命名体是识别后关系抽取及知识图谱扩充（第二步，关系抽取）_命名实体识别之后怎么衔接关系抽取

项目场景：

我们将数据集构建完成后，下面就需要做关系抽取，这是本项目的第二步。

关系抽取

关系抽取是为了将句子中可能存在的关系提取出来，那有人会问了，前面不是已经有结构化定义了关系了吗。前面我是假设两个不同实体之间有且仅有一种关系，但如果之后存在多种可能存在的关系那关系抽取就必不可少了，这里我只是提供最简单可跑通的技术方案，如果有更好的研究那是最好的
，并且在具体学科沉积学领域下，目前我所接触到的还是两种实体唯一关系。那我只能假设存在不同关系，进行实验，这里我一共定义四种关系unknown|0 part|1 TimSub|2 property|3，
词向量这里都换成了英文词向量，都以整理好放到GitHub中(关系抽取代码非原创，只是将中文关系抽取，替换英文词向量和项目数据集，构建出完成本项目的数据代码)传送门：原作者模型描述
传送门作者中文关系抽取源代码
因此这里只展示部分代码，具体沉积学关系抽取可移步至GitHub：https://github.com/zhichen-roger/Relationship_etract_for_Sedimentology.git
模型训练train_GRU.py

import tensorflow as tf
import numpy as np
import time
import datetime
import os
import network
from tensorflow.contrib.tensorboard.plugins import projector

FLAGS = tf.app.flags.FLAGS

tf.app.flags.DEFINE_string('summary_dir', '.', 'path to store summary')


def main(_):
    # the path to save models
    save_path = './model/'

    print('reading wordembedding')
    wordembedding = np.load('./data/vec.npy')

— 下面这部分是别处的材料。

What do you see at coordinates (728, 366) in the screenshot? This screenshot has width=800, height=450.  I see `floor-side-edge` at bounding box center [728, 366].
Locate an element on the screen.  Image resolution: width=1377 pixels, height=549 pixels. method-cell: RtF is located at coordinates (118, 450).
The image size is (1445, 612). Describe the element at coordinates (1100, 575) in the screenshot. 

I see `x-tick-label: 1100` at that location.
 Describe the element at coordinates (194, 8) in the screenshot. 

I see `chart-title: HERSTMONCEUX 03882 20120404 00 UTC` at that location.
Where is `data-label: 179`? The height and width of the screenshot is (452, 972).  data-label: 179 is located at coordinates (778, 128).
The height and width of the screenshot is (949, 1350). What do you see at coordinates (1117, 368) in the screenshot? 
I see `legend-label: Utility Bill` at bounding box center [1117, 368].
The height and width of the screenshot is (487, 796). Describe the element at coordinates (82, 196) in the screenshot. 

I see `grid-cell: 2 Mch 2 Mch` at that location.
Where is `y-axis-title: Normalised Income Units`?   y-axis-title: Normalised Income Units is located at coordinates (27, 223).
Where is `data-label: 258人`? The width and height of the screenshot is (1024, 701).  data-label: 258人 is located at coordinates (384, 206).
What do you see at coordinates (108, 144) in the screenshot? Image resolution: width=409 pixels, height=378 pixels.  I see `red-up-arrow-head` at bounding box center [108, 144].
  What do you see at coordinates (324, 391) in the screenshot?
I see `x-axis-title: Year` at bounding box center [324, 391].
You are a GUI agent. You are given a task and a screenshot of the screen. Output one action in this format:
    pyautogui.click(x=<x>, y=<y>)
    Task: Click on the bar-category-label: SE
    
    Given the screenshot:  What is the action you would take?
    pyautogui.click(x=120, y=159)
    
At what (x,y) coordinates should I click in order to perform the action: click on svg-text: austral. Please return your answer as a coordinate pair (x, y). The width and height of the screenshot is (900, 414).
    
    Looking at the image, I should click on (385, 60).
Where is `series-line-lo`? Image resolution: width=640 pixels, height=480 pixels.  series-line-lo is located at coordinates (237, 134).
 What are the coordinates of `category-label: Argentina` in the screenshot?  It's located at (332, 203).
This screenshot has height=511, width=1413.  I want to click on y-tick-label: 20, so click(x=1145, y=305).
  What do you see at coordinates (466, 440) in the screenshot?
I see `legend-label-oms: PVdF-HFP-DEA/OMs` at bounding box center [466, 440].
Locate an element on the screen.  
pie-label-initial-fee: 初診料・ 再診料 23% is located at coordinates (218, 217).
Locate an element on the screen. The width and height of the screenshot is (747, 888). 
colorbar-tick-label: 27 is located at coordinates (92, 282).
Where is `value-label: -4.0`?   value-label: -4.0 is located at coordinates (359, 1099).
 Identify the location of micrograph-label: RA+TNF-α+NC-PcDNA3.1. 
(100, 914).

    print('reading training data')
    train_y = np.load('./data/train_y.npy')
    train_word = np.load('./data/train_word.npy', allow_pickle=True)
    train_pos1 = np.load('./data/train_pos1.npy', allow_pickle=True)
    train_pos2 = np.load('./data/train_pos2.npy', allow_pickle=True)

    settings = network.Settings()
    settings.vocab_size = len(wordembedding)
    settings.num_classes = len(train_y[0])

    big_num = settings.big_num

    with tf.Graph().as_default():

        sess = tf.Session()
        with sess.as_default():

            initializer = tf.contrib.layers.xavier_initializer()
            with tf.variable_scope("model", reuse=None, initializer=initializer):
                m = network.GRU(is_training=True, word_embeddings=wordembedding, settings=settings)
            global_step = tf.Variable(0, name="global_step", trainable=False)
            optimizer = tf.train.AdamOptimizer(0.0005)

            train_op = optimizer.minimize(m.final_loss, global_step=global_step)
            sess.run(tf.global_variables_initializer())
            saver = tf.train.Saver(max_to_keep=None)

            merged_summary = tf.summary.merge_all()
            summary_writer = tf.summary.FileWriter(FLAGS.summary_dir + '/train_loss', sess.graph)

            def train_step(word_batch, pos1_batch, pos2_batch, y_batch, big_num):

                feed_dict = {}
                total_shape = []
                total_num = 0
                total_word = []
                total_pos1 = []
                total_pos2 = []
                for i in range(len(word_batch)):
                    total_shape.append(total_num)
                    total_num += len(word_batch[i])
                    for word in word_batch[i]:
                        total_word.append(word)
                    for pos1 in pos1_batch[i]:
                        total_pos1.append(pos1)
                    for pos2 in pos2_batch[i]:
                        total_pos2.append(pos2)
                total_shape.append(total_num)
                total_shape = np.array(total_shape)
                total_word = np.array(total_word)
                total_pos1 = np.array(total_pos1)
                total_pos2 = np.array(total_pos2)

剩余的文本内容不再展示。